• **TASK TO CARRY OUT**
What do the lines from the top of the data through the line with "Select the time" say? Quote them exactly and include both ends.

• **RECORDS SUPPLIED**
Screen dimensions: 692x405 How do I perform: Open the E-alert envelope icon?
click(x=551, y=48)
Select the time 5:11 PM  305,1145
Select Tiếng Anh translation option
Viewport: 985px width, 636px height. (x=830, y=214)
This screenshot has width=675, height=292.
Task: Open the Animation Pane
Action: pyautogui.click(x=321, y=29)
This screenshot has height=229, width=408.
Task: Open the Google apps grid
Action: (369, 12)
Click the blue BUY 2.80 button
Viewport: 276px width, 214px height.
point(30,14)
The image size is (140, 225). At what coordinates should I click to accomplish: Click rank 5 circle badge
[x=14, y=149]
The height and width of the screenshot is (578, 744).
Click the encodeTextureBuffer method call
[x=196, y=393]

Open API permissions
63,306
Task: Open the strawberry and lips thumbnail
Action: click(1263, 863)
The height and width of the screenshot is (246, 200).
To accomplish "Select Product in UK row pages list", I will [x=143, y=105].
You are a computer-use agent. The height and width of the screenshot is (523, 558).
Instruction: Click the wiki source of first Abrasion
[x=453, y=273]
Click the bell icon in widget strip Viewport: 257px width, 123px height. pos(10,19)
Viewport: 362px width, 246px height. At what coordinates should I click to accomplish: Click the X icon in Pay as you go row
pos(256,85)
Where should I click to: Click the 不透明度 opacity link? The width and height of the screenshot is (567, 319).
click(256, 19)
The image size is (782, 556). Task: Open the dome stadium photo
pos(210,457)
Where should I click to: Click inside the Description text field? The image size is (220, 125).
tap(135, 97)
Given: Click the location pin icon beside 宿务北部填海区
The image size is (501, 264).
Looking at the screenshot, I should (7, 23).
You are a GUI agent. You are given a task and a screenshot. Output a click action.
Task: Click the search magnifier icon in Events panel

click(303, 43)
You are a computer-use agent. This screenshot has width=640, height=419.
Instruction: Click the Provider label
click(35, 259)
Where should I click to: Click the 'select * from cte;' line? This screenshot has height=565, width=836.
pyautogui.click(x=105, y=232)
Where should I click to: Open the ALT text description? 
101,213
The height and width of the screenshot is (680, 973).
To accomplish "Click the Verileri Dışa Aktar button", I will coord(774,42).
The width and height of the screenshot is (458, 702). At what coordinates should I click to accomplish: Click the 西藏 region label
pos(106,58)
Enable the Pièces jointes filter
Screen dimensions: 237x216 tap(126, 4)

• **SOLVED PROBLEM**
Screen dimensions: 692x405 How do I perform: Open the E-alert envelope icon?
click(x=551, y=48)
Select the time 5:11 PM  305,1145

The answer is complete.